〔仏壇〕を移動する(お引越し)儀式の事を、浄土真宗では『遷仏(せんぶつ)法要』と云う。(他宗では『お魂ぬき』・『お魂入れ』と言ったりしている。・・今回あえてこの呼び方を入れる)
さて、先週の金曜日、僕はうちの近くに、近々引越して来られる〔老夫婦〕のお家の『遷仏法要』に行って来た。
当日まず、うちのお寺に『ご主人』だけが車で来られて、「お魂ぬきの儀式をお願いします。私が車で(引っ越す前の家まで)おつれしますので。」とおっしゃられた。
僕は「わかりました。では、よろしくお願いします」と、そのご主人の車に乗り込んだ。
結果的にこれが、大冒険の始まりだった。
このご主人、車の運転に慣れておられないのだ。
しかも、方向オンチ。
しかも、カーナビがない。そして、地図までない。(一言いってくれれば、持っていくのに・・)
あるのは、自分だけが解るメモした紙一枚と、『記憶』だけなのだ。
そして、珍道中は始まった。
すぐに〔迷走〕は始まった。
30分ほどして、「・・私、今、どのどこ辺走っているんでしょうなぁ・・。ここどこやろなぁ?」と、(のんきに)突然言われた時は、僕は氷ついた。・・僕に解るわけがない。
「えっ、迷われましたか?」と、急いでそのメモを取って、必死に見たのだが、意味不明な文字で解らない。
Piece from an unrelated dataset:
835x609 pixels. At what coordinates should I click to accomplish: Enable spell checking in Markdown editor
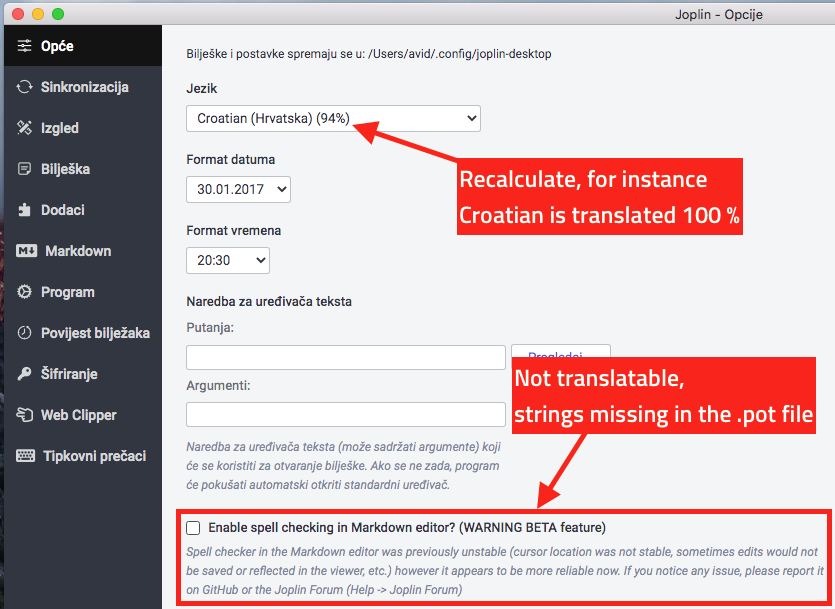[192, 527]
「家内に電話しますわ」と言って電話されたのだが、奥さんも、よく解らないみたいで・・、ますますパニックが広がっていった。
僕はとにかく、そのメモの読める暗号文字を解読し、「これひょっとしたら、○○と違いますか?」と云うと、「ああ、そうや。さすが、住職さん」と、こっちを向いて頷かれる。
僕は「そんな事どうでもエエから、前向いて走ってくれ!」と叫んだ・・心の中で。
「住職さん、この信号から数えて、七つ目の道を右ですねん。数えていてくださいな」と言われるので、僕は必死で数えた。
でも、結果的に七つ目ではなかった・・・。
でも、まぁなんとか、無事にご実家には着けた。
『遷仏法要』も執り行えた。
・・無事は仏様のお導きである。南無阿弥陀仏。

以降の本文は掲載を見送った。